Q. Can an energy efficiency roof or rooftop solar project be eligible for C-PACE in mixed-use buildings?

A. If the commercial entity in a mixed-use building wants to use C-PACE to finance an energy-efficient roof (roof replacement, green roof, new insulation, etc.) but the commercial entity is not directly connected to the roof (e.g. the residential floors are above the commercial floors), it may be able to use C-PACE financing. To be eligible for C-PACE financing, the commercial portion of the building must be separately titled from the residential portion of the building, which could be accomplished by a subdivision of the building or creation of a condo. As a result, the two portions will have separate OPA Account numbers. (Both portions may have the same owner.) To use C-PACE financing for roof work, the roof must be included in the title for the commercial portion of the building.

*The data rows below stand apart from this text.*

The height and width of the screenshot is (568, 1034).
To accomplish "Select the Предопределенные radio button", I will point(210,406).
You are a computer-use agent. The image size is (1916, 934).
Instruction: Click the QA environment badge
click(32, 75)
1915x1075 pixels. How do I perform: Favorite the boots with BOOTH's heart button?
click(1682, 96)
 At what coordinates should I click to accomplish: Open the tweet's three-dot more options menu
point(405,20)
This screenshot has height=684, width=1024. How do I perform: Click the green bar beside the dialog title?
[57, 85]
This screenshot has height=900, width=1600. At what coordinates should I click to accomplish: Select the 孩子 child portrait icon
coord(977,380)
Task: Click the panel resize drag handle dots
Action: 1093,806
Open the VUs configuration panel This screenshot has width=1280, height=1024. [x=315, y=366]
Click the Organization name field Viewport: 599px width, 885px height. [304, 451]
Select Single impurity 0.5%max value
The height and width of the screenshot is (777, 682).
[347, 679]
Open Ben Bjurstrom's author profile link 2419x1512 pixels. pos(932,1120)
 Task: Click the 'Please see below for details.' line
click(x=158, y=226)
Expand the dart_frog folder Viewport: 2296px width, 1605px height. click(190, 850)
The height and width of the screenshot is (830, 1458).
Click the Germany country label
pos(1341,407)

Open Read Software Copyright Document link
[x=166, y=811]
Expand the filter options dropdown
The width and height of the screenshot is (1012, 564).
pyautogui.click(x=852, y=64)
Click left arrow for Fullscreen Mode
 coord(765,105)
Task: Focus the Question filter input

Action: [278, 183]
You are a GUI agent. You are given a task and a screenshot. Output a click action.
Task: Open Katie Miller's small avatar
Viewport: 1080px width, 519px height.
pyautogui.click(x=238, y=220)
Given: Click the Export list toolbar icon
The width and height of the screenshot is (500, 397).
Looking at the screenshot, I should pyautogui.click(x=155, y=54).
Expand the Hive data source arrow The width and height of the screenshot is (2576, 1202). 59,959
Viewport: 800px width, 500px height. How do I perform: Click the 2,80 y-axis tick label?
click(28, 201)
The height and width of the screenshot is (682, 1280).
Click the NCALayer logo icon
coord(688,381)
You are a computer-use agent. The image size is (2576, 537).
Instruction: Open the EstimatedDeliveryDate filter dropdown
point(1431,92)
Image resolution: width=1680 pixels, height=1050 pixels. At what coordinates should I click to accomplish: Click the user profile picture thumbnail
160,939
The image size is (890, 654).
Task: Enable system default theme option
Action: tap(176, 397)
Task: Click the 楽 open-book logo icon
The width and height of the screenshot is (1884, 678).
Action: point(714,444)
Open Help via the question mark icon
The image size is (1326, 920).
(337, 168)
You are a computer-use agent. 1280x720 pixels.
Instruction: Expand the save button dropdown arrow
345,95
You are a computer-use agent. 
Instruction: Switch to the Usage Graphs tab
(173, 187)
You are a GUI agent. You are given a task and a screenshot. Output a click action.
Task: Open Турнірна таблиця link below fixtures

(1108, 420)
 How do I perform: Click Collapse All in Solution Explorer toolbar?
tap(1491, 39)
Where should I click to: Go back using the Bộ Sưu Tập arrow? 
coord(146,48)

If the commercial entity in a mixed-use building wants to use C-PACE to finance a solar array on the building roof, but the commercial entity is not directly connected to the roof (e.g. the residential floors are above the commercial floors), it may be able to use C-PACE financing. To be eligible for C-PACE financing, the commercial portion of the building must either: 1) have title to the roof as described above, or 2) enter into an appurtenant easement agreement (that runs with the title of the commercial portion) with the residential portion of the building giving the commercial portion full rights and access to the roof, preferably for the life of the building, or in any event at least the useful life of the equipment, and for no shorter than the term of the C-PACE financing.

Q. What kind of soft costs can be included in a C-PACE financing?

A. Eligible soft costs are those that are necessary to directly install the C-PACE project or for the C-PACE Capital Provider to perform their due diligence/underwriting. As such, eligible soft costs may include the cost of the following: Program Fees, energy or water survey, other required design and engineering, project development fees, permit fees, surveys, legal fees, other third-party reports, inspection fees, financing fees, fees associated with the issuance of bonds for the financing, any required reserves deposits, recordation fees, capitalized interest and commissioning. The applicant may request consideration of additional soft costs not listed above.